If the iCCM trained-drug seller model was less costly but less effective, it is not likely to be considered worthwhile using public funds unless the difference in effectiveness is minimal. In case the iCCM trained-drug seller model was dominated, this would suggest that the intervention should not be supported.
Sensitivity analysis
One-way sensitivity analyses were conducted by varying the values of individual parameters and assumptions in the decision models to observe the effect on the ICER. The parameters assessed included the probability of seeking care from an iCCM trained-drug seller or CHW, drug seller or CHW utilization of mRDTs and respiratory rate timers, malaria, and pneumonia positivity rate.
Scenario analysis was performed for iCCM costs (50% increase or decrease), iCCM effectiveness (50% increase or decrease), and varying prevalence of malaria, pneumonia, and diarrhea, to assess their impact on the ICER.

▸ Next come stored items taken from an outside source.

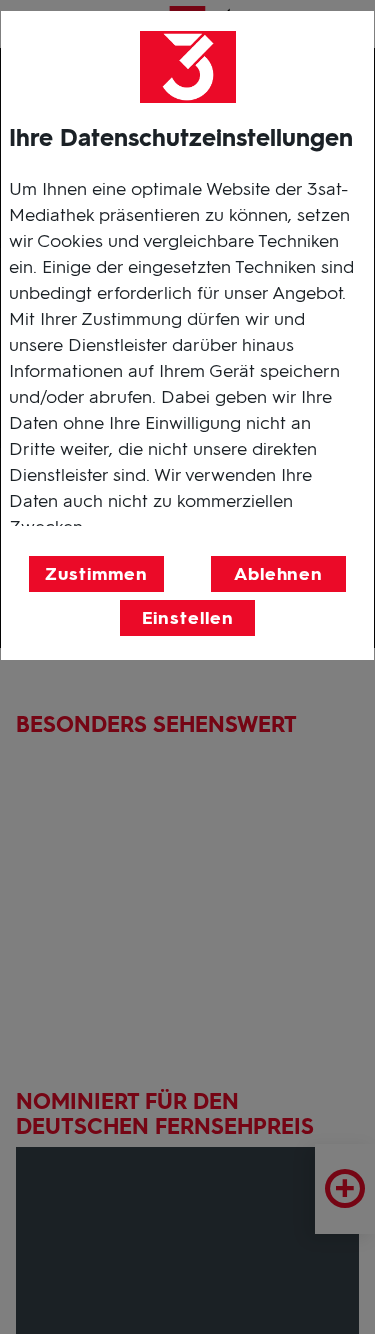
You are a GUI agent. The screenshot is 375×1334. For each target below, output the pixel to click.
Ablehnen (278, 574)
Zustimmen (96, 574)
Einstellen (188, 618)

Probabilistic sensitivity analysis was performed to assess the sensitivity of the ICER to simultaneous variation in the relevant model input parameters by defining probability distributions to selected parameters rather than point estimates [34]. Beta distributions were used for all branch probabilities, except the prevalence of malaria, pneumonia, and diarrhea that were assumed point estimates. Cost parameters were entered in the analysis as point estimates since there was insufficient data to derive their distribution [30]. Simultaneous selection of values from these parameter distributions and point estimates, followed by calculation of ICERs, was performed 10,000 times in Amua modeling software [17] to propagate uncertainty in the ICERs. Uncertainty surrounding the ICERs was summarized by plotting a cost-effectiveness acceptability curve (CEAC), which shows the probability that the use of iCCM delivery models to treat malaria, pneumonia, and diarrhea is cost-effective for different levels of a health policymaker’s hypothetical willingness-to-pay (WTP) for an appropriately treated child under-five.